:: AIM ::
Please rewrite the lines of the listing below as a numbered list, from the line containing "Click Add Param button" through the end of the listing. Leave out blank lines.

── DATASET

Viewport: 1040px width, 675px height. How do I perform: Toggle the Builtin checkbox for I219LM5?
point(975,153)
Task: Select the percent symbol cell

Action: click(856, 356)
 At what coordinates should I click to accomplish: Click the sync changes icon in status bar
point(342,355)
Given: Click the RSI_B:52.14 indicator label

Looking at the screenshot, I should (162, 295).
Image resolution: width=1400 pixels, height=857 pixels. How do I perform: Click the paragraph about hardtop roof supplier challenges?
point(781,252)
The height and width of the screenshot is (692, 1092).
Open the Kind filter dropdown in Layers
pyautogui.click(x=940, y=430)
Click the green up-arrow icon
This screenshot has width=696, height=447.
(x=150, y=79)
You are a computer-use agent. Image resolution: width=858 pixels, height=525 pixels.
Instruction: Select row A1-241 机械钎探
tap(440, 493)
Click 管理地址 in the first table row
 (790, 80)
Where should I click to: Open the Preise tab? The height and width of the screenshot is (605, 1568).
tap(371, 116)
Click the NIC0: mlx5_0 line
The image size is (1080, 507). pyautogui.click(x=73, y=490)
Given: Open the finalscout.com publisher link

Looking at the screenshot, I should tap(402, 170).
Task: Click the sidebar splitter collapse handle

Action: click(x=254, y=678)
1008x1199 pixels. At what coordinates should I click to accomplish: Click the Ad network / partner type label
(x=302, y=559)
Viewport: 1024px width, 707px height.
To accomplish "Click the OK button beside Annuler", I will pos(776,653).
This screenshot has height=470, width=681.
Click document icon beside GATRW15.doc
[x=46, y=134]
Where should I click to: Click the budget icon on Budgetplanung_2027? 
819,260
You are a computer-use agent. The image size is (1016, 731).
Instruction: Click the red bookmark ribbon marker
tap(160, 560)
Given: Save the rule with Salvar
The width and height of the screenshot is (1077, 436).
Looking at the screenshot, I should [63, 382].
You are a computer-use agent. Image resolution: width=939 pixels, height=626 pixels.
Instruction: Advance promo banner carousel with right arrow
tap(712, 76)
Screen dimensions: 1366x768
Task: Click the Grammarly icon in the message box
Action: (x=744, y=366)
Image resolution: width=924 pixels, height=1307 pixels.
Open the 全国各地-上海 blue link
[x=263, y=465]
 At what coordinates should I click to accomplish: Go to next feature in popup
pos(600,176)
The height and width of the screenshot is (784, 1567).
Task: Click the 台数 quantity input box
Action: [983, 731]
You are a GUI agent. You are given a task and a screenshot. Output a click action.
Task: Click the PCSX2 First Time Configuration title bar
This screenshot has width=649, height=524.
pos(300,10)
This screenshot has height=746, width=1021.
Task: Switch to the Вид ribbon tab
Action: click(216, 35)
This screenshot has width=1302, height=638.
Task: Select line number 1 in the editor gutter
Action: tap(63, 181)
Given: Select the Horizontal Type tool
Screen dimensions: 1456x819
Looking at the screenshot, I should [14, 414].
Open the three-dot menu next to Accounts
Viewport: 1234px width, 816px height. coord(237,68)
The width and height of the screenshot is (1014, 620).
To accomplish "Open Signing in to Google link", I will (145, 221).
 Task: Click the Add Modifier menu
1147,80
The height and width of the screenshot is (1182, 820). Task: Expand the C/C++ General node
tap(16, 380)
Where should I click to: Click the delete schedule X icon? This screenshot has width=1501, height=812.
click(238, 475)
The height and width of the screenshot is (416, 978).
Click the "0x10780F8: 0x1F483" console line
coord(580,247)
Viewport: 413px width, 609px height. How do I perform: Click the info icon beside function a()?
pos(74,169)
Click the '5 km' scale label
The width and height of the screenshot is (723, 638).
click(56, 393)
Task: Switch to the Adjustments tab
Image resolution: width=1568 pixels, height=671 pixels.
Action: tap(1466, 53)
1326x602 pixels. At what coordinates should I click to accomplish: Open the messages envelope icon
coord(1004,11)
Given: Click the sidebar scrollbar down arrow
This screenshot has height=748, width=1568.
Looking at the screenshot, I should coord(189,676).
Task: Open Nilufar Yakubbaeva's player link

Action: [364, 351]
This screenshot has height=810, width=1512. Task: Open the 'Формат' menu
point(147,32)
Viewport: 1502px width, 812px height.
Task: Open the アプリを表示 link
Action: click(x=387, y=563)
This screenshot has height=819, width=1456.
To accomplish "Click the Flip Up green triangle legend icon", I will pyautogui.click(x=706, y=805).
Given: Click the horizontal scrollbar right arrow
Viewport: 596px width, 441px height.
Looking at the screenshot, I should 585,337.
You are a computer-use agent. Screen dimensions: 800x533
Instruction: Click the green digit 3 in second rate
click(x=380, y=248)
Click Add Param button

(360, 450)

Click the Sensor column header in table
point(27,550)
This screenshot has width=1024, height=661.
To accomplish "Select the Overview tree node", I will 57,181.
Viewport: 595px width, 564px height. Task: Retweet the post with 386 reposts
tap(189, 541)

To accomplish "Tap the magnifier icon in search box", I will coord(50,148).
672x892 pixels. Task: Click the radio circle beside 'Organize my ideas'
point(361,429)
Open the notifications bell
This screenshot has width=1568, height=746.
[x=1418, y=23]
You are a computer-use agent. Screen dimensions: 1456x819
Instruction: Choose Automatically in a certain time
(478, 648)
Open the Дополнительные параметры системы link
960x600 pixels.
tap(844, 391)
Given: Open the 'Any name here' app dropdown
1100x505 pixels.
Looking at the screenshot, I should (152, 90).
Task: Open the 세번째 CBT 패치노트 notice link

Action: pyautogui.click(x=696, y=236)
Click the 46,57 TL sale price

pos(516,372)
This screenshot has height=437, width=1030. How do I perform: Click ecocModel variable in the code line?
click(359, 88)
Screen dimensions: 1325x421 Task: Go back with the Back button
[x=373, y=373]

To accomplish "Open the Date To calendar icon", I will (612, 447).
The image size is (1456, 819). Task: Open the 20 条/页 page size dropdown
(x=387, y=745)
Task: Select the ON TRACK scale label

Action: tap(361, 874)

────

:: EXERCISE RESPONSE ::
1. Click Add Param button
2. (360, 450)
3. Click the Sensor column header in table
4. point(27,550)
5. This screenshot has width=1024, height=661.
6. To accomplish "Select the Overview tree node", I will 57,181.
7. Viewport: 595px width, 564px height. Task: Retweet the post with 386 reposts
8. tap(189, 541)
9. To accomplish "Tap the magnifier icon in search box", I will coord(50,148).
10. 672x892 pixels. Task: Click the radio circle beside 'Organize my ideas'
11. point(361,429)
12. Open the notifications bell
13. This screenshot has width=1568, height=746.
14. [x=1418, y=23]
15. You are a computer-use agent. Screen dimensions: 1456x819
16. Instruction: Choose Automatically in a certain time
17. (478, 648)
18. Open the Дополнительные параметры системы link
19. 960x600 pixels.
20. tap(844, 391)
21. Given: Open the 'Any name here' app dropdown
22. 1100x505 pixels.
23. Looking at the screenshot, I should (152, 90).
24. Task: Open the 세번째 CBT 패치노트 notice link
25. Action: pyautogui.click(x=696, y=236)
26. Click the 46,57 TL sale price
27. pos(516,372)
28. This screenshot has height=437, width=1030. How do I perform: Click ecocModel variable in the code line?
29. click(359, 88)
30. Screen dimensions: 1325x421 Task: Go back with the Back button
31. [x=373, y=373]
32. To accomplish "Open the Date To calendar icon", I will (612, 447).
33. The image size is (1456, 819). Task: Open the 20 条/页 page size dropdown
34. (x=387, y=745)
35. Task: Select the ON TRACK scale label
36. Action: tap(361, 874)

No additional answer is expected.